Work instruction: Give all of the records again precisely, excluding whatever pictures they contain.

Given information:
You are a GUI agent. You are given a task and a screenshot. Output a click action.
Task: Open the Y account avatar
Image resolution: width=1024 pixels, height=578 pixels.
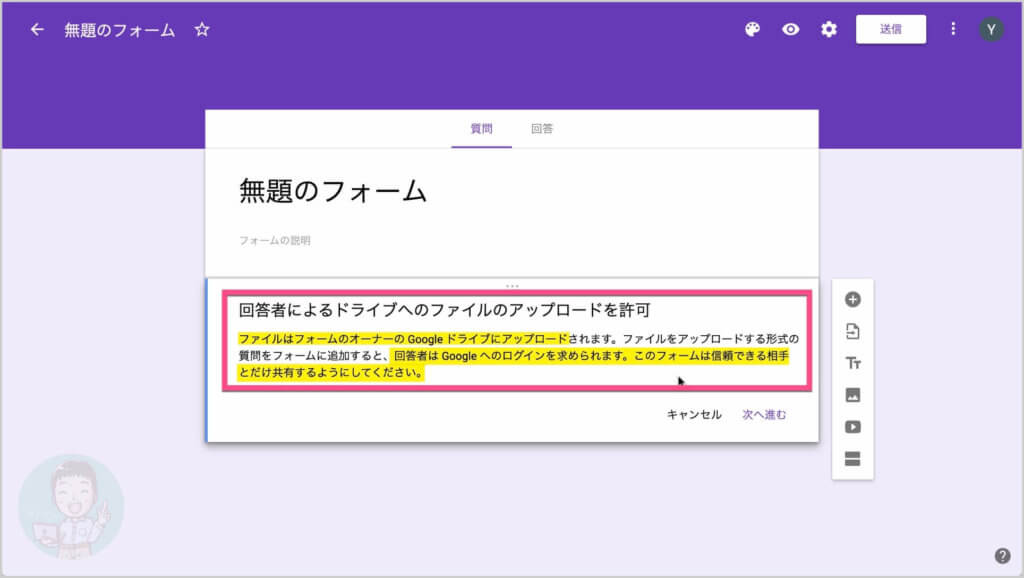tap(991, 30)
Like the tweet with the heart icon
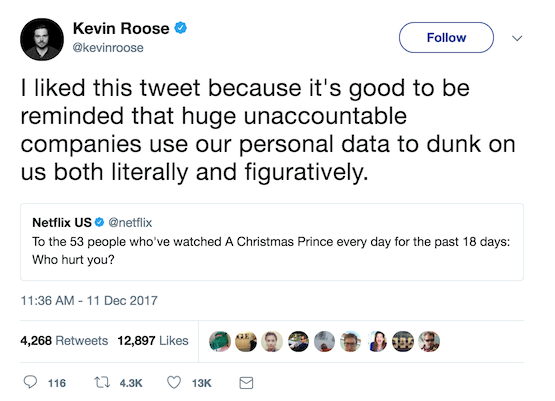555x401 pixels. pyautogui.click(x=174, y=382)
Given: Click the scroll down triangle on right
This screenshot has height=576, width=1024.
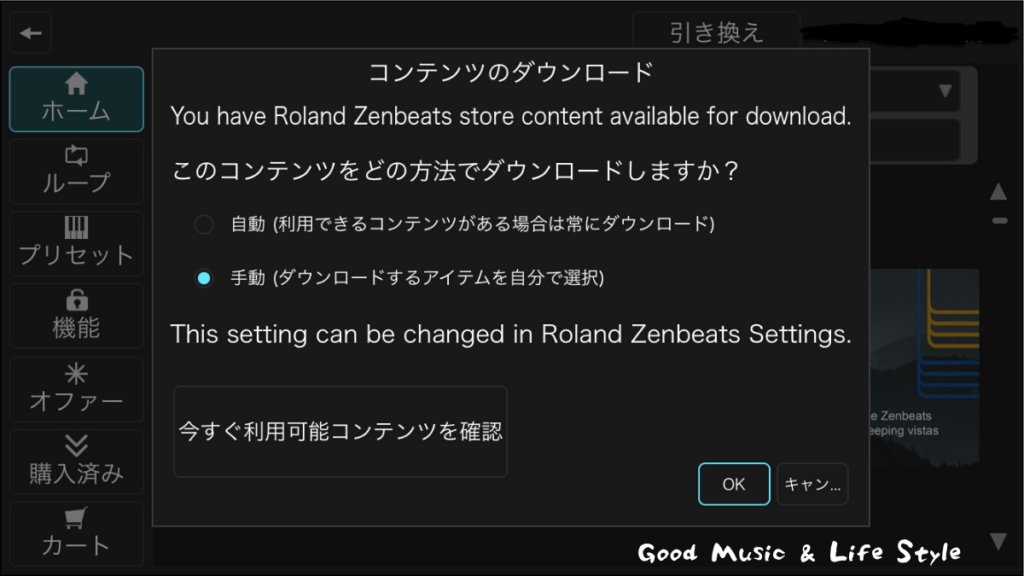Looking at the screenshot, I should 998,541.
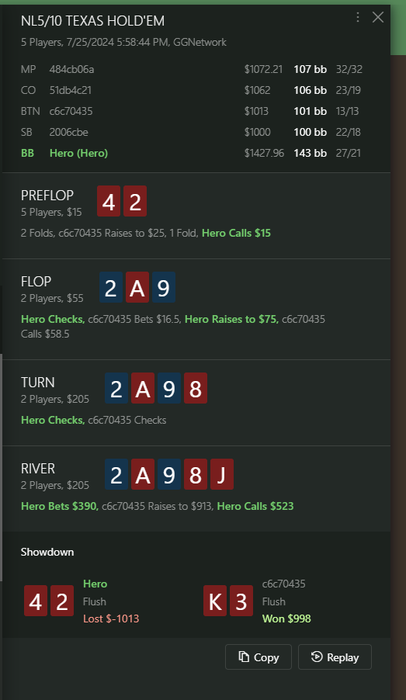Open the three-dot options menu

click(x=358, y=17)
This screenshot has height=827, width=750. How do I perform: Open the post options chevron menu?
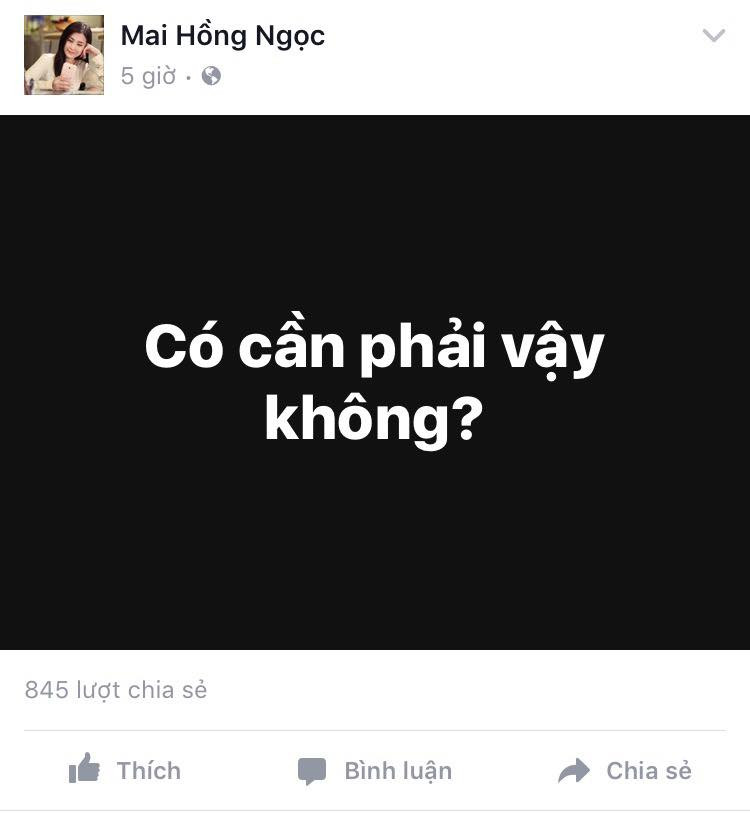(x=714, y=35)
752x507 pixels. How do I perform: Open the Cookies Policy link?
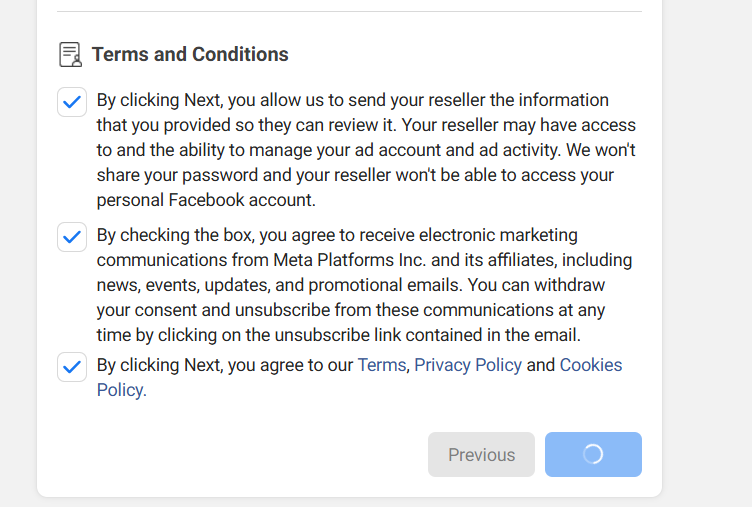[x=359, y=377]
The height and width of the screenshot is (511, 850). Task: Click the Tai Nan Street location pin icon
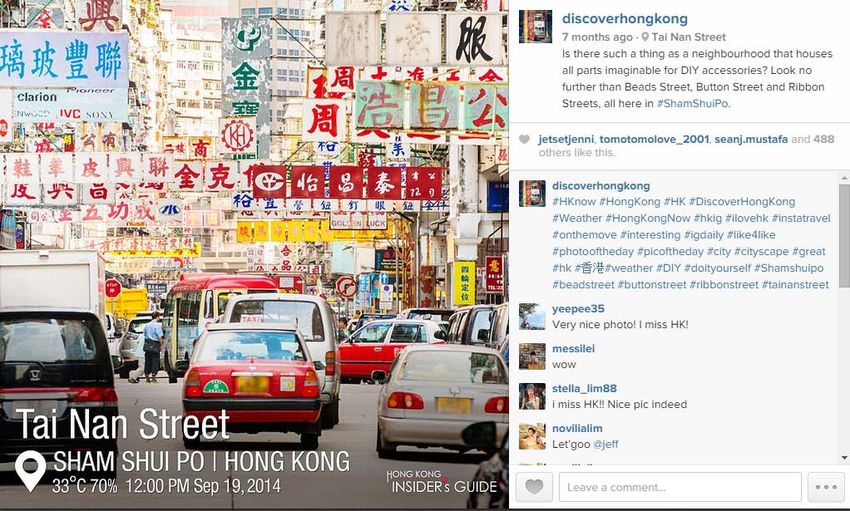pyautogui.click(x=645, y=37)
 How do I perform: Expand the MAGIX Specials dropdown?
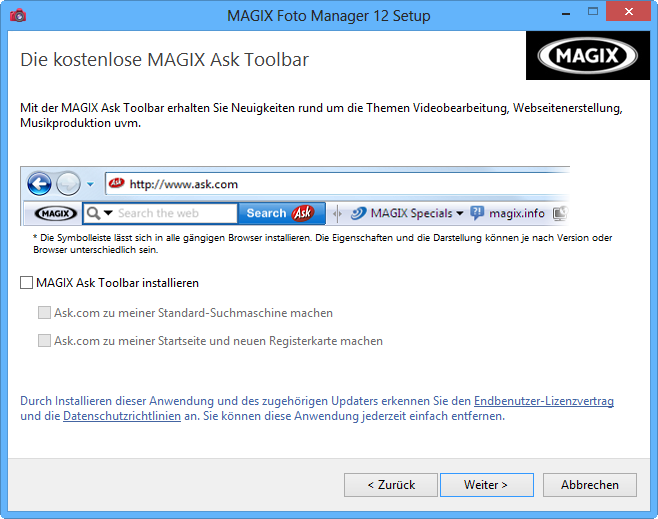pos(460,213)
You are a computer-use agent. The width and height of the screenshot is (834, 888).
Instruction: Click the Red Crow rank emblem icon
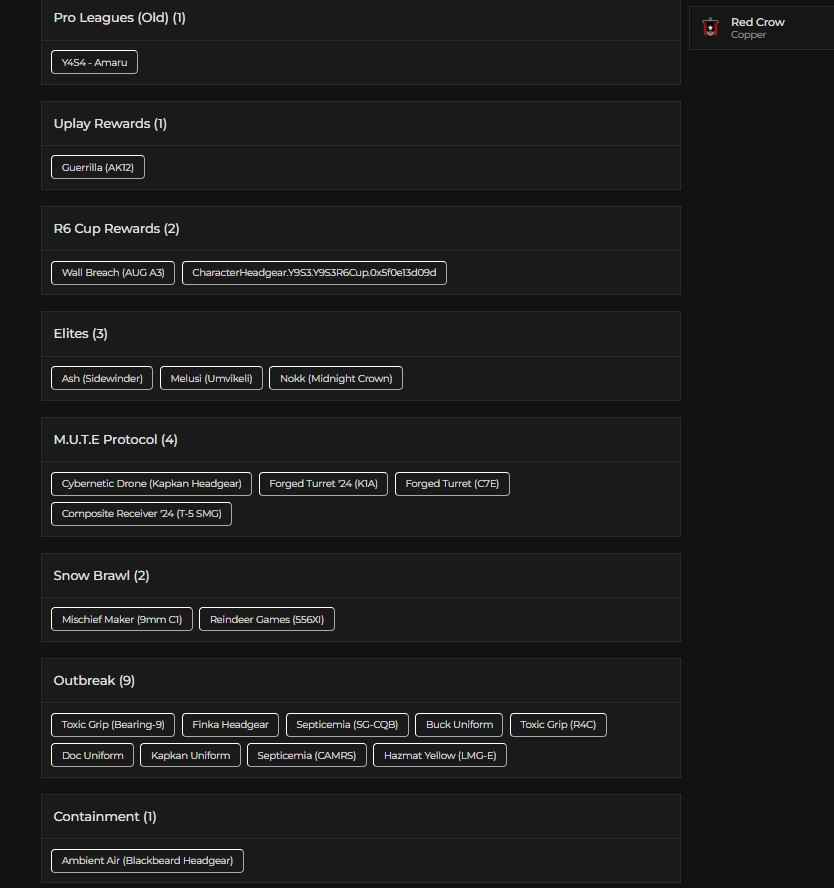[710, 28]
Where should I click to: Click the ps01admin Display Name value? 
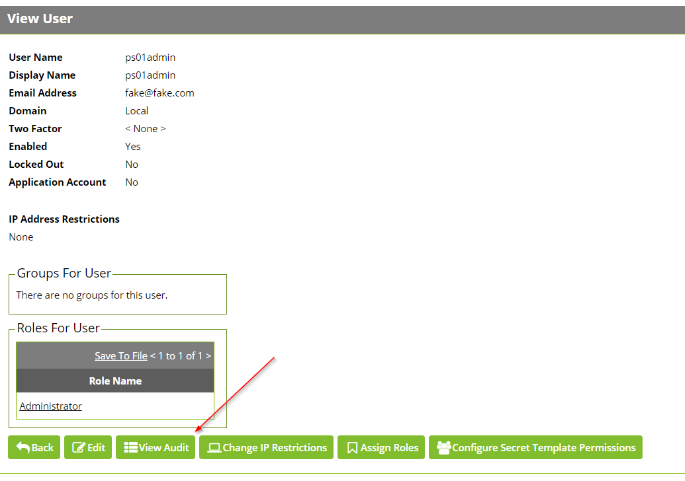150,75
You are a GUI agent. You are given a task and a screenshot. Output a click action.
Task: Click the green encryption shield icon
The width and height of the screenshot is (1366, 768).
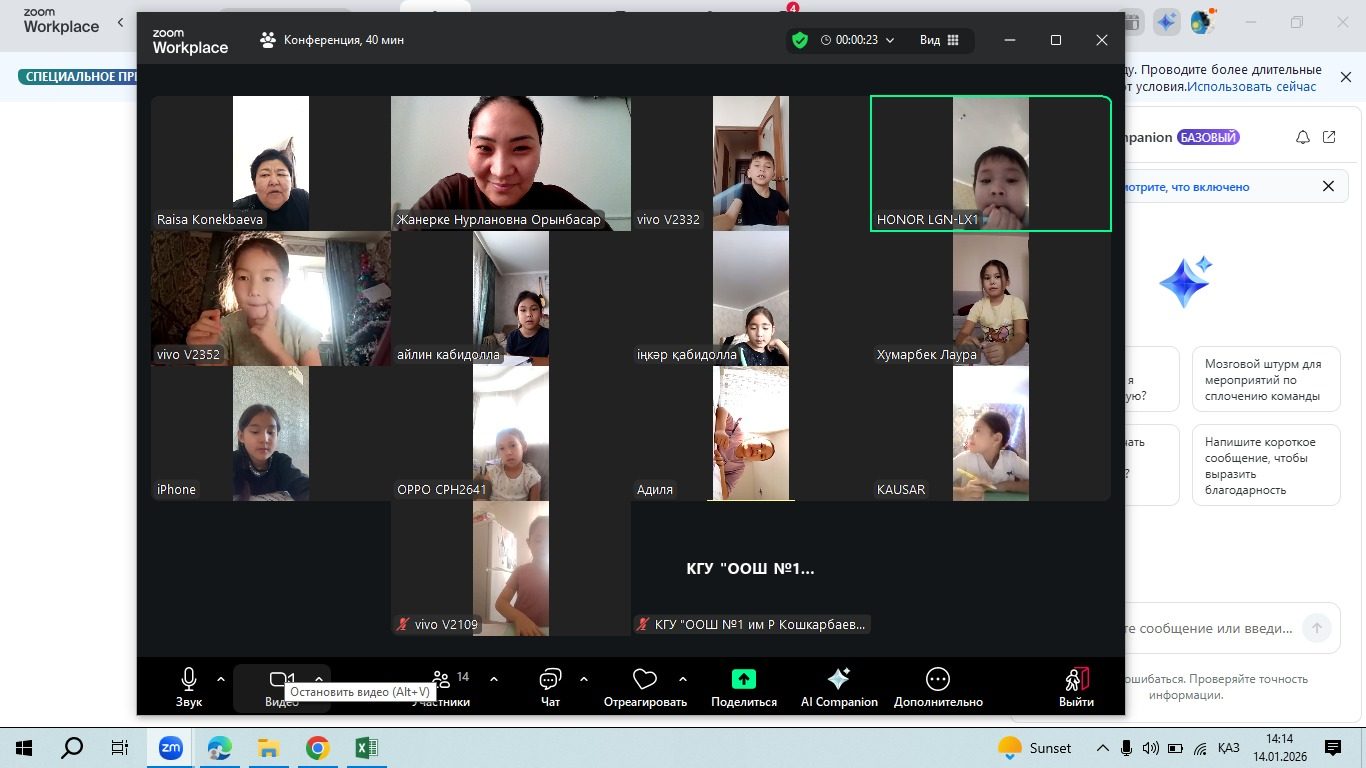click(x=799, y=40)
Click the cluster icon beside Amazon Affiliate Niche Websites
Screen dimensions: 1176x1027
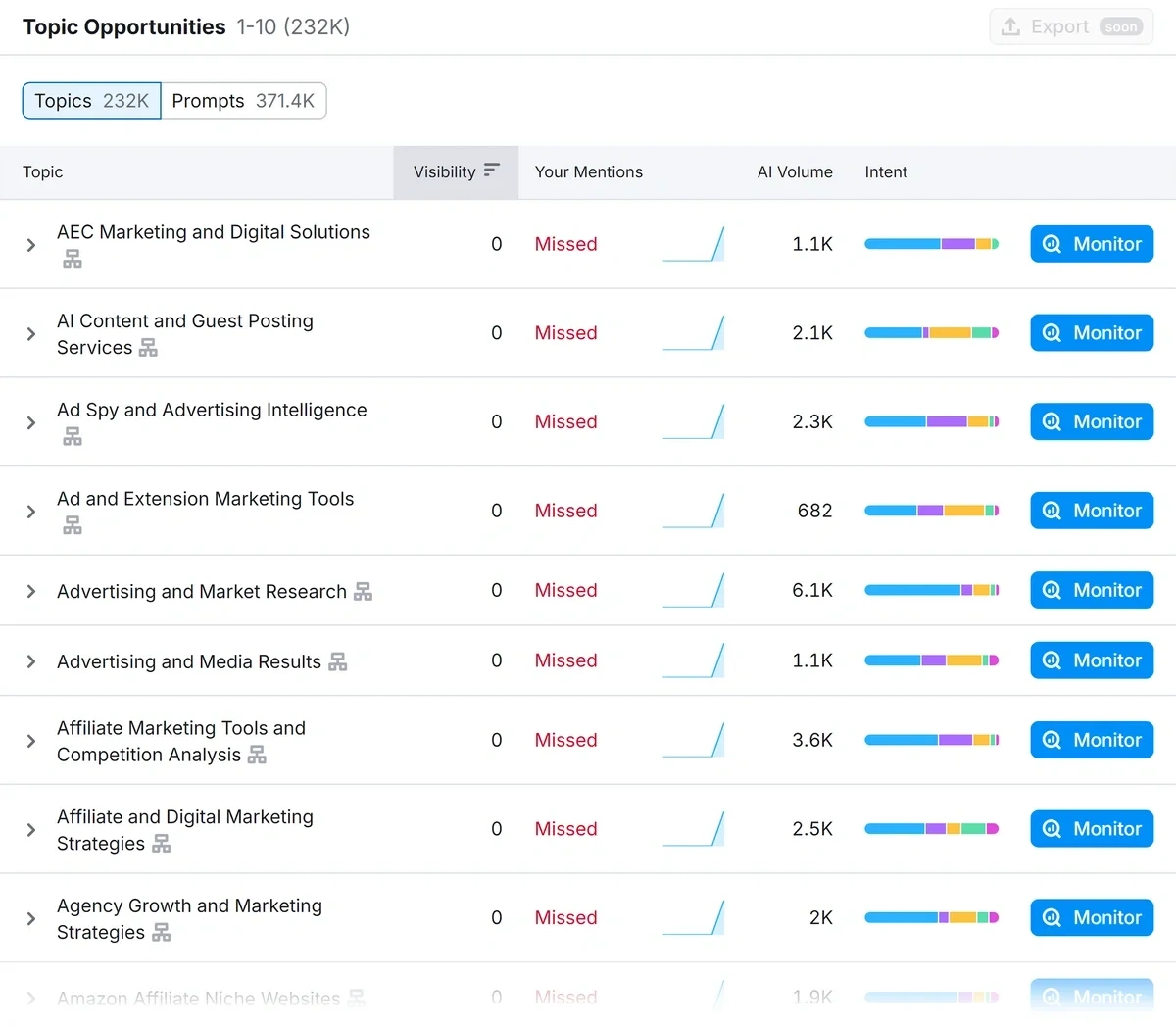[x=359, y=998]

Answer area:
You are a GUI agent. You are given a task and a screenshot. Output a click action.
Task: Open the Y account avatar
Image resolution: width=1024 pixels, height=578 pixels.
tap(991, 30)
Like the tweet with the heart icon
555x401 pixels. pyautogui.click(x=174, y=382)
Given: Click the scroll down triangle on right
This screenshot has height=576, width=1024.
Looking at the screenshot, I should 998,541.
Open the three-dot options menu

click(x=358, y=17)
This screenshot has height=827, width=750. How do I perform: Open the post options chevron menu?
(x=714, y=35)
752x507 pixels. How do I perform: Open the Cookies Policy link?
[x=359, y=377]
The height and width of the screenshot is (511, 850). Task: Click the Tai Nan Street location pin icon
pyautogui.click(x=645, y=37)
 How do I perform: Expand the MAGIX Specials dropdown?
pos(460,213)
You are a computer-use agent. The width and height of the screenshot is (834, 888).
Instruction: Click the Red Crow rank emblem icon
[710, 28]
Where should I click to: Click the ps01admin Display Name value? 
150,75
You are a GUI agent. You are given a task and a screenshot. Output a click action.
Task: Click the green encryption shield icon
The width and height of the screenshot is (1366, 768).
click(x=799, y=40)
Click the cluster icon beside Amazon Affiliate Niche Websites
Screen dimensions: 1176x1027
[x=359, y=998]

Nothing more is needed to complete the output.